I finish my semester in the distributed programming course at my master’s degree program. From this semester I really appreciate the time I spend working on Hadoop.
I resume my experience as a basic way to start on Hadoop. Definitely there is much to explore and much more to learn, but for a beginner I think that I accomplished my mission.
For my last project of the course I developed a word polarizing tool taking as input Facebook comments. Our professor MSc. Edgar Casasola provided the class with the comments. There were about one or two million of comments that were tokenized into words to search for positive, negative or neutral words.
For start I install on a partition in my Laptop the latest version of Ubuntu. After following a nice tutorial of how to set up Hadoop*, I develop my solution in Eclipse. After some coding I was running my first Hadoop code (YEAAAAAAH!, that was a nice feeling).
After some tune up I was ready to go to test my solution with all the dataset. unfortunately this wasn’t possible in my laptop because it’s not a hard workstation. So, it was my time to try Amazon Web Services.
This was a challenging experience. But after the tutorials provided by Amazon it turns on an easy task.
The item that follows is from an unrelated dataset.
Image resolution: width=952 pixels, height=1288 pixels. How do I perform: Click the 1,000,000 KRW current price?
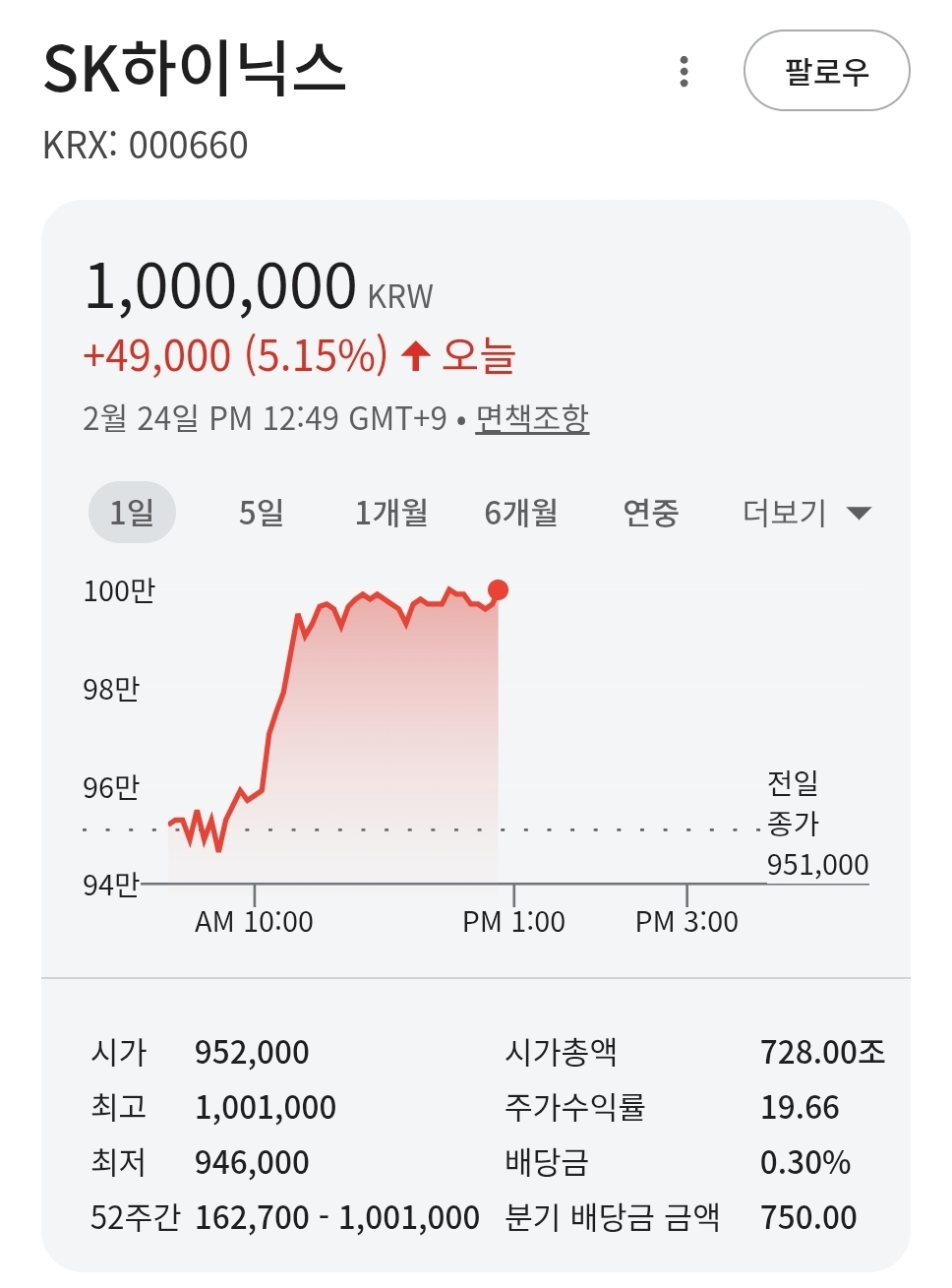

Once I had my environment configured I was running my solution of Hadoop in Amazon Web Services (another nice feeling).
After all, the data wasn’t so good and it requires more cleaning, it’s not the same to test a project with a sample of a 5%, and then jump to the 100%. After this, the course was over, and now depends from me to continue this project. I have a good performance on my course and really love the task of working with Hadoop.
I expect this becomes the first experience of much more work on this powerful platform.